If you consider yourself an independent financial adviser, your clients may not completely agree.
So indicates new research from Oaks, Pa.-based SEI. The research shows that nearly three out of four investors regard “independence” as important or somewhat important. But many investors believe that independence in a wealth industry relationship remains “more a hope than an expectation,” according to SEI.
In fact, investors often don’t even know what the term “independent” really means, says Jim Morris, senior vice president of SEI’s global wealth services division.
“Don’t throw that term (independent) around,” he advises. “Clients may not understand it, and they’re inherently skeptical coming out of the events of 2008.”
SEI’s study is based on in-depth interviews comparing the views of 250 private clients and wealth management providers, including banks, independent trust companies and investment advisors, on the issue of independence.
Among the findings was the result that only one in three investors believes independence is attainable. Meanwhile, 87% of wealth management providers believe achieving independence is business-critical, and 72% of investors believe independence is important or somewhat important.
One of the key findings is that investors and wealth managers simply don’t agree about the definition of independence. Among its possible meanings, wealth managers rank “no product pushing” first, while “enhancing business controls” tops the list for investors.
Investors “don’t really expect a wealth manager to have no affiliation with any of the products they promote, for example,” says Morris.
The report did find that investors understand that establishing and consistently delivering independence is not easy for wealth management providers. And it revealed that investors do realize fees and commission on product selection are an impediment to achieving independence.

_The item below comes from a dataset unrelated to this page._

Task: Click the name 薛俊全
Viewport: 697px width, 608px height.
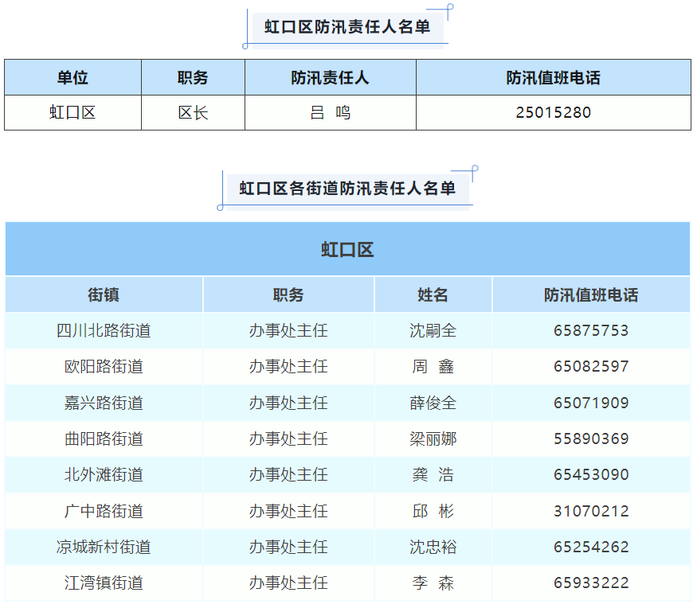Action: pos(433,403)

Very few investors and even fewer wealth managers polled are calling for a solution where investors pay advisory fees, according to SEI. But the research points to shareholding structures, reporting lines, and internal fee-sharing agreements as possible steps wealth managers can consider taking to achieve lasting independence.
It’s unclear how the perceptions of fee-only, open-architecture advisers and their clients might differ from the universe that SEI’s report focused on; the results are not broken out by segment.
Morris says he hopes that detailing the understanding gap between advisers and clients will better equip wealth managers to address it. Advisers can improve their client relationships by communicating clear strategies for accountability, corporate controls, compensation and commissions, he added.
“Advisers should not assume that clients understand how they’re offering independent advice and solutions,” says Morris. “Investors want to be educated—in a plainspoken way.”
SEI’s report is part of “Independence: The Right Standard,” part of a series examining the changing relationship between wealth managers and investors in the global market.